I'M NOT in a band that has put out nine albums—some classic, some not—and scored hit songs on MTV. And I'm not in a band that's toured all over the world, earning both a fiercely loyal following and a legion of haters. But if I were, I imagine the idea of getting on a boat with a bunch of my hardcore fans for five days would make my skin crawl.
Lots of big-time bands probably feel that way. And maybe Weezer—frontman Rivers Cuomo, guitarist Brian Bell, drummer Pat Wilson, and bassist Scott Shriner—felt that way before the veteran pop-rock quartet boarded the inaugural Weezer Cruise in 2012. But it must've been enjoyable; the band organized another in February of this year, complete with a fan Q&A session, a Weezer game show, and a concert on a private island.

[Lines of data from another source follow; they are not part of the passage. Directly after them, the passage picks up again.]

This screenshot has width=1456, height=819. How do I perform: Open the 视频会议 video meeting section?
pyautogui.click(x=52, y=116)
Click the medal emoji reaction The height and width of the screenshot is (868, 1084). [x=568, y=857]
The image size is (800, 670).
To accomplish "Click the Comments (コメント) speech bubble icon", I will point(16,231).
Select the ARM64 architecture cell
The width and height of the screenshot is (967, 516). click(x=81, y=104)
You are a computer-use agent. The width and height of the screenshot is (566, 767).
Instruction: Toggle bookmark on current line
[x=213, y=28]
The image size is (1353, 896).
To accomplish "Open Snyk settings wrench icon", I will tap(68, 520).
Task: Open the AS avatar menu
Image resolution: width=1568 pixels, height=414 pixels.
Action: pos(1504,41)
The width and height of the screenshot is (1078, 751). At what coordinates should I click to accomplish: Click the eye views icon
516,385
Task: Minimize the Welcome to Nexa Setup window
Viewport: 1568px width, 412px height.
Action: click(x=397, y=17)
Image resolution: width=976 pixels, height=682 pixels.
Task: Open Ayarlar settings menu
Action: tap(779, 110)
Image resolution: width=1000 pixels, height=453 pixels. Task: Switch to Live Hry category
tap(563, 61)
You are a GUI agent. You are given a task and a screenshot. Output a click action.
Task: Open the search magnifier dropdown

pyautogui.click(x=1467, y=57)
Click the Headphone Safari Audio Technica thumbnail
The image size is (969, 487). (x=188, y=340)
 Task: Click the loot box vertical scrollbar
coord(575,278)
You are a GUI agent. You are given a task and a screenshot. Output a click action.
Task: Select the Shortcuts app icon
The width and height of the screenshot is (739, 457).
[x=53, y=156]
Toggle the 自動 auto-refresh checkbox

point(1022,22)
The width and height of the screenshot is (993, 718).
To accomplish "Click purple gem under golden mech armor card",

This year's trip may also have been a form of thanks from the band, since the 2012 cruise is being credited as the inspiration behind Weezer's new album, Everything Will Be Alright in the End, its first since 2010's Hurley, and its best since at least 2001's self-titled "Green Album"—and maybe even 1996's revered Pinkerton.
Shriner says that first cruise was an eye-opener for a band that had spent the previous three years cranking out albums that featured slick sounds, high-powered co-writers, and even a guest verse from Lil Wayne.
After the cruise, "It was like, 'Wow, that was cool. We were on this boat hanging out with all our fans and actually listening to what they wanted,'" Shriner says. "It's a really good bunch of people, and I think it just kind of [got us thinking], 'Oh, okay. Maybe we're not going to appeal to the masses. Maybe we're going to be who we are and appeal to the people that have already fallen in love with the band.'"
On the cruise, Weezer played shows dedicated to Pinkerton and the band's 1994 self-titled debut (the "Blue Album") and "re-sparked a connection with the old fans," says Shriner. The unusual venue also gave the band a chance to try out new tunes without fear they'd show up on YouTube within minutes.
"It kind of brought us back to an older style, I think," Shriner says.
When Weezer got back to land and started work on its ninth album, they hired the Cars' Ric Ocasek to produce, just as he had on the Blue and Green Albums. Ocasek's gift for blending melody with a "raw and honest" feel was a key factor in the new album's sound, which recalls the Weezer that made such a splash in the mid-1990s, Shriner says.
"When I listened to the isolated bass and drum tracks from this album... I could hear my actual performance in the song," he says. "And I haven't heard that in a Weezer record since [2002's] Maladroit."
To be clear, Everything Will Be Alright in the End doesn't reach the towering heights of Weezer's first two albums. But it gets a lot closer than most of what they've done since. "Ain't Got Nobody," "Back to the Shack," and "Da Vinci" all swing with the kind of chunky swagger that powered Pinkerton, while "Lonely Girl" and "Go Away" (a duet with Best Coast's Bethany Cosentino) sound like they descended from the same power-chord nirvana that birthed the Blue Album. Elsewhere, the choruses of "Eulogy for a Rock Band" and "I've Had It Up to Here" feature classic Cuomo melodies that are as comforting as they are familiar.
Lyrically, Cuomo's long-recurring themes of girl problems and father wounds are joined by worries of getting older, of becoming irrelevant, and ultimately, distaste for the current state of popular music. In "I've Had It Up to Here," he fears finding himself homogenized ("with as much edge as a balloon") and repels pandering to the masses. In "Back to the Shack," he plainly declares his intent: "Rockin' out like it's '94." (Longtime Weezer fans have learned to tolerate some of Cuomo's lyrics in the name of melody. The new album is no different.)
But it's more than just rockin' out like it's '94, says Shriner.
"I think Weezer is really just focusing on sounding like Weezer and being the best band we can be without being stagnant and just going, 'Okay, everybody dial it back 20 years and let's try to sound and play like we used to play,'" he says. "We've all grown a lot as people—our playing styles and our influences—so let's bring who we are today [while] keeping what makes Weezer great forefront in our mind.
"It's new Weezer," Shriner continues, "it's just trying to connect with what got us started."